**** Records to process
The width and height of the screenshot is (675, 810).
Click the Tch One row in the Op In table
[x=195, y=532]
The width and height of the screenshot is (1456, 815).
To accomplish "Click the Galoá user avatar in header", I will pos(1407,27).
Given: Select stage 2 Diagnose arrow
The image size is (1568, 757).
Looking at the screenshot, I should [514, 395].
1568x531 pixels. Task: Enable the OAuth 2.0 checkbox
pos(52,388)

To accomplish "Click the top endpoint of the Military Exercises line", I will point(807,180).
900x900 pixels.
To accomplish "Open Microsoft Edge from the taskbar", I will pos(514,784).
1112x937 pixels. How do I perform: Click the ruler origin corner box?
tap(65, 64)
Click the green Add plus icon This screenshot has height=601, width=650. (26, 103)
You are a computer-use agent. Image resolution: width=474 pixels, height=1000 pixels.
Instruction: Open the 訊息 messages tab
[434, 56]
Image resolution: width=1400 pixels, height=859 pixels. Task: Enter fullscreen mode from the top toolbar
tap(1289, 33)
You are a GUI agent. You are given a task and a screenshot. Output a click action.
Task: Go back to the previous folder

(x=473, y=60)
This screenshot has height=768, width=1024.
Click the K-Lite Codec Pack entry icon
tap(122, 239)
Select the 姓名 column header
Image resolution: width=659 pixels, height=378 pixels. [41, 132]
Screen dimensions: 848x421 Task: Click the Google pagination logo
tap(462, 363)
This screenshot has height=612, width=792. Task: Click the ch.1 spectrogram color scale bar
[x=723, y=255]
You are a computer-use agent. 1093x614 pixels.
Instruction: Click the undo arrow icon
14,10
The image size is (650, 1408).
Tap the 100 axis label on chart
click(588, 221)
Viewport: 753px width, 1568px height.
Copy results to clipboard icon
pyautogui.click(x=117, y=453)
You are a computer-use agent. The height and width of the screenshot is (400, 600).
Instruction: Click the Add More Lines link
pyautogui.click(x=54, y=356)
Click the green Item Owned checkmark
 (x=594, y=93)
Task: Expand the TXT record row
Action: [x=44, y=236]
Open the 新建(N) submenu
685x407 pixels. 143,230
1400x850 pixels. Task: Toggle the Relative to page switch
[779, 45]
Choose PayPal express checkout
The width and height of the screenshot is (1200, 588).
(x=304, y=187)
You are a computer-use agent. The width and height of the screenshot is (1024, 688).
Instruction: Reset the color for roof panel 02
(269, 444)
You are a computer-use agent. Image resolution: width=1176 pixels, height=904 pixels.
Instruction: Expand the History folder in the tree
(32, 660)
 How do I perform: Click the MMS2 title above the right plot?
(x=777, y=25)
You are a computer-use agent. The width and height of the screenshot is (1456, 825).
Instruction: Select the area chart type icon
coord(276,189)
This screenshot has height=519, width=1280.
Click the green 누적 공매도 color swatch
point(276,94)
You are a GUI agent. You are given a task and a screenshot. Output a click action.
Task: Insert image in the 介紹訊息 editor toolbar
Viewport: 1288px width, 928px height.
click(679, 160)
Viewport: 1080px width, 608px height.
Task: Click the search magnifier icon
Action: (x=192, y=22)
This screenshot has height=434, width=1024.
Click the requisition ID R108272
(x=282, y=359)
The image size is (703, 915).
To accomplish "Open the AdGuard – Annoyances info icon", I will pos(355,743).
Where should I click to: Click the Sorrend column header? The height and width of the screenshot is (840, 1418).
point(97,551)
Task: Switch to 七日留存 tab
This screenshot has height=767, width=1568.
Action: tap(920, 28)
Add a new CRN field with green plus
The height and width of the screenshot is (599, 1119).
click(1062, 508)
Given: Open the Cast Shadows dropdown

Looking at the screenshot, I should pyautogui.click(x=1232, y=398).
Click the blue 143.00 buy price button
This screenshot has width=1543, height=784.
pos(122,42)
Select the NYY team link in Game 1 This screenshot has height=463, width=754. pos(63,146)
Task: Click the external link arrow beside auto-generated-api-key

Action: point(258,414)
********
### To do
After locating the line holding "1568x531 pixels. Task: Enable" above, output exactly that line and every line after it through the line holding "900x900 pixels.". Include nothing else.

### Finished task
1568x531 pixels. Task: Enable the OAuth 2.0 checkbox
pos(52,388)

To accomplish "Click the top endpoint of the Military Exercises line", I will point(807,180).
900x900 pixels.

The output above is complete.